And by looking at the type of content, an ISP will in the future be able to charge a higher rate for traffic that has a high priority, such as voice traffic. But this means they need to monitor all your traffic to see what content you're accessing. See http://www.narus.com/ for a company that's doing this right now.
Now on to the free (speech) part of this. This tracking ability could also enable micropolicies. Blocking-by-host and even content customization by host is possible now, but this will make it much easier and much more prevalent to make web content targeted to the individual. Is this a bad thing? Not necessarily, but it greatly increases the incentives for companies to build and trade in user behavior tracking databases.
There is a difference between the way the IETF does things and the way Intel and Microsoft do things. If one is concerned about issues like the MAC address becoming the host identifier in IPv6 - as it has alway been in IPX - on could have participated in the - very long, detailed - debate over the specification. Maybe no one is concerned about this because it is a non-issue. Nothing like trying to create controversy on a slow news day, eh?
Or maybe because people truely don't generally care. It's not hard for someone to send me logs of them getting nuked (I work at an ISP) Compairing the IP and time to the radius logs and finding exactly who did it. It's even easier with static IPs. Why is there no stink about it? I think because there is no need for a stink. I don't quite follow some certain privacy activists with some of the stuff they say. I think some of them don't quite understand what privacy they already *don't* have... Give it up, if you have nothing to hide, then you don't need to be worried, IMHO. I'm not selling government secrets, so the governement wouldn't look at me very long (Still MO). (proc sarcasm) Until they make it mandatory for the government to watch every packet that flies in and out of my bridge, I really don't care.. (end proc)
In any case, the article, while obviously inflammatory, is backed up by very little actual fact. The author didn't bother to actually *call up* any of those 'professional privacy advocates' and ask them himself why this wasn't an issue (in other words, didn't do any real journalism) -- he just whined and complained that the people *who with very little pay occupy themselves with protecting _his_ privacy* thought they knew better than he about the implications of IPv6. And WTF:
That's quite a statement to make unsubstantiated. Very poor journalism. And: Eh? Since when was "heavily funded by the Defense Department" an automatic stamp of badness? Does this guy realize that close to 90% of *all* the academic research in this (American) country is one way or another "funded by the Defense Department"? Heck, *I'm* funded by the defense department. The whole *Internet* was started by and remains to some extent funded by the Defense Department. This is just lazy scare-mongering by some guy who considers his opinions too obviously important to merit support with real facts.If this guy is serious, he ought to research and back up his claims. Lacking any evidence to the contrary, I'd just as soon agree with the poster directly above, who claims that this NIC ID doesn't make it past the first router and so doesn't matter.

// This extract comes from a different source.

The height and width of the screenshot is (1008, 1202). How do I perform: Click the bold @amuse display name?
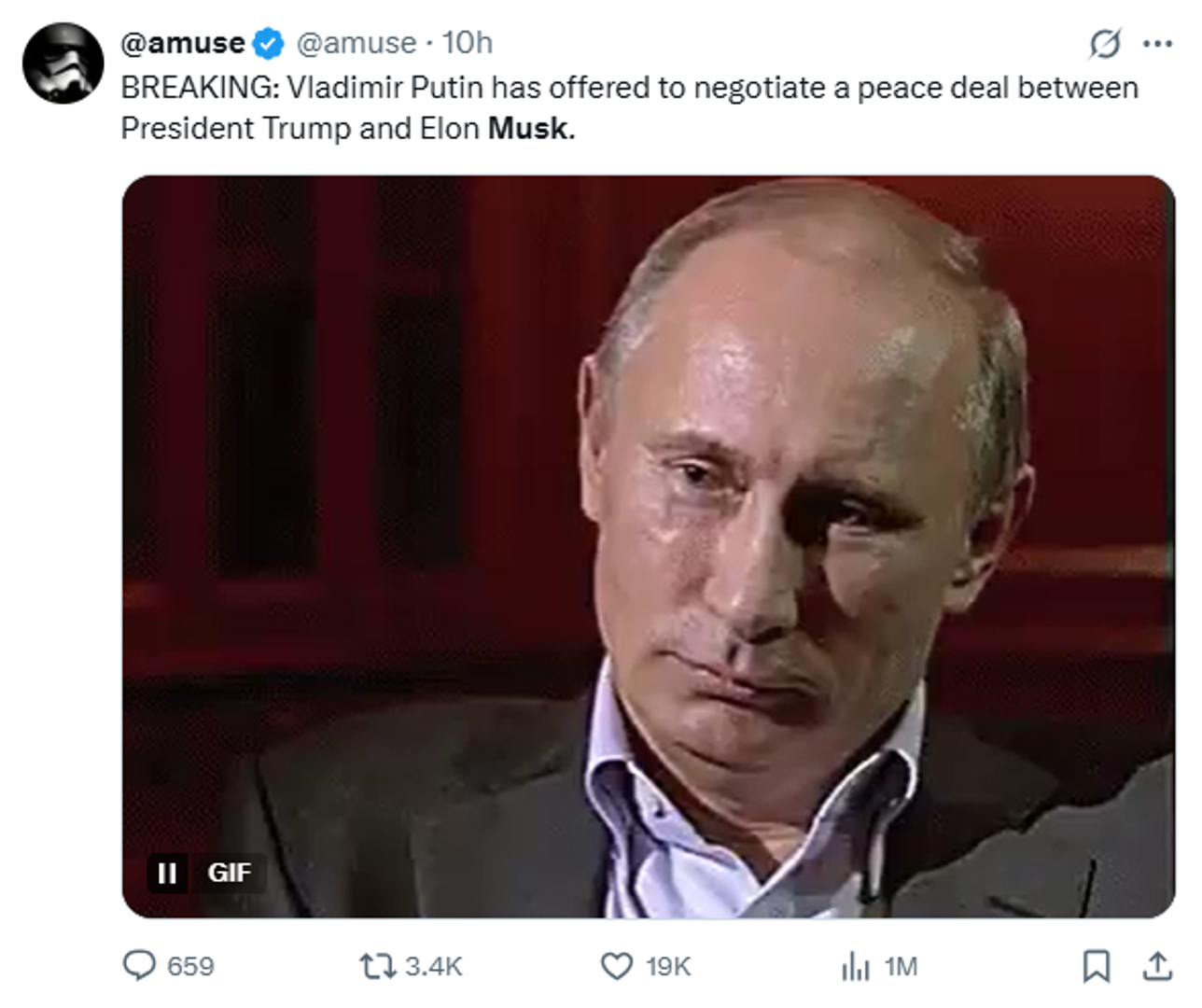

That seems far more likely than the worldwide conspiracy that Bill Frezza would have us believe. If Bill can make a better argument, I'll go over to the standards and check for myself, but he has very little credibility in my book at this point.
[
More importantly, the IPv6 spec suggests (not mandates) the use of the 48-bit mac address for use as part of a local-use address. The local-use address as defined has only local routability scope - it will not trickle out onto the greater Internet. This was designed to provide an easy bootstrapping mechanism, and for non-Internet connected sites to configure their computers easily. However, the use of the 48-bit mac address is completely optional; it's not an automatically assigned address.
Third, people who connect to the Internet via a DSL or modem connection don't need to worry. In the DSL case, their IP address is the IP address of the DSL modem. Since their IP address is provider assigned, and their DSL modem is provider assigned, there's no difference! A user who dials up via a modem will have an IP address assigned by their provider, just like they do now, and it will have no correlation to the hardware address of anything they own.

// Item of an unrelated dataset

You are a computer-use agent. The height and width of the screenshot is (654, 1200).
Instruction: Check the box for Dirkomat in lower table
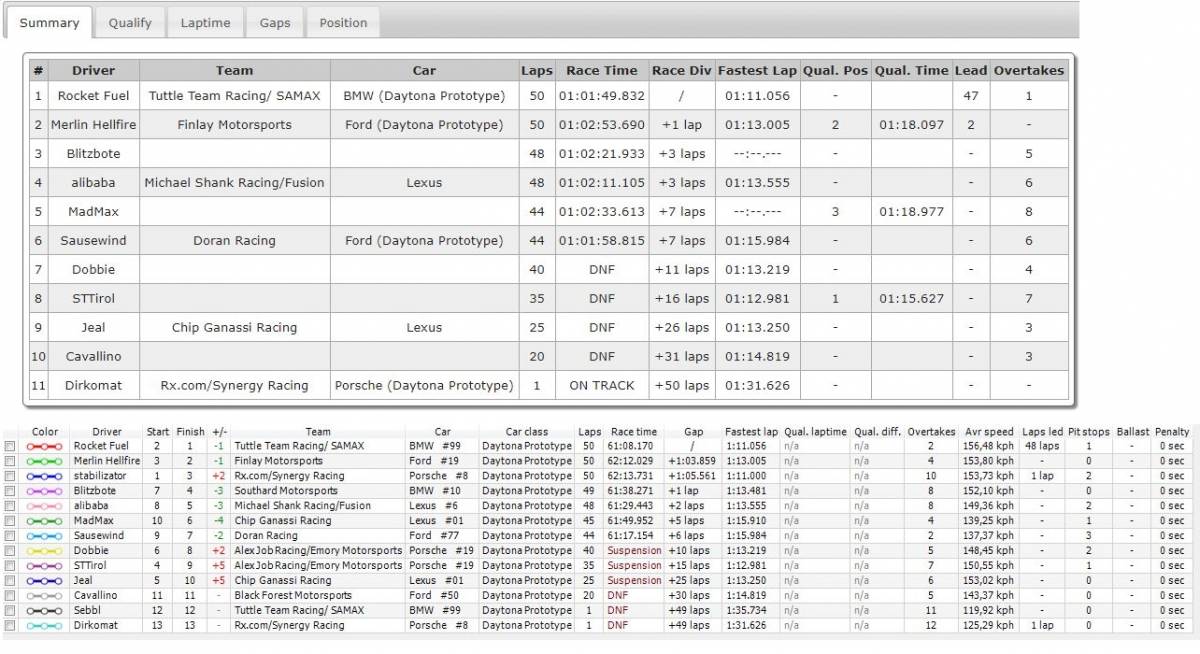(10, 626)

For more infromation, Robert M. Hinden has a great article, "IP Next Generation Overview". Alternately, the story posted in the Times a few weeks ago provided a cogent introduction to the reality, not the hype, of IPv6. If you're an RFC type, check out:
Its called moderation, its done by the masses, basically logged in users have a chance to get 5 moderation points to use within 3 days of getting them, and they can't moderate in the same thread as they post.
you can read the moderators handbook for more info
if you make an account you can set it never to listen to moderators and show everything
Need a Catering Connection
Interesting points, but I'm not sure about the TTL one..
i mean what IDIOT makes a protocol with 128 bit address scheme and keeps TTL field of 8 bit (which makes maximal TTL be 256).
Assume that each physical network has 8 links to it. Every time the size of the network increases eightfold, the maximum TTL needed to use all of that network goes up by one. Addresses run out MUCH faster than TTL's, as the network grows. Sure, there is going to be a lot of variation in size of subnets, but on the whole the net is much more broadly connected than it is deeply connected.
Both TTL and address bits required grow logarithmically with the number of nodes, but TTL has a much higher base to that log.
Trees can't go dancing
So do them a big favor
Pretend dancing stinks!
Hmmm, the PowerMac I've got at home does dialup, and has no ethernet card... neither does the older Mac that my kids use...
Will there be 'black market' ethernet cards?
Can I install 3 NIC's?
...end of transmission...
After Y2K hits, we'll all be using DECnet anyways. Well, that's my master plan. You shall all be banished to OpenVMS! Muhahahaha!
(In other words, if you move, your ISP moves, their ISP moves, etc, right up to the backbone itself, you are GUARANTEED a new, unique IP address. You are ALSO GUARANTEED that your old IP address will remain valid, and pointing to you, for a transition period.)
(This is not trivial. Not only does this require that your IP address is unique, when you connect, but that you are given a unique address, should you move, whilst still connected, AND that anyone connecting or moving over to your old ISP at the time you're transitioning will ALSO gain a unique IP address. In other words, they can't be assigned your old address, and you can't be assigned their old address, because that violates the uniqueness during the transition period.)
It's a small world and it smells funny; I'd buy another if it wasn't for the money; Take back what I paid (SoM)
If I remember right, the IPv6 spec also includes the capability to assign a portion of the address based on MAC and location(?). Or something to that effect (I could be totally off-base here, I saw a talk about IPv6 that discussed it in that way). Basically the idea being that it makes it much easier for packet to find you and for your packets to route as quick as possible to their destination.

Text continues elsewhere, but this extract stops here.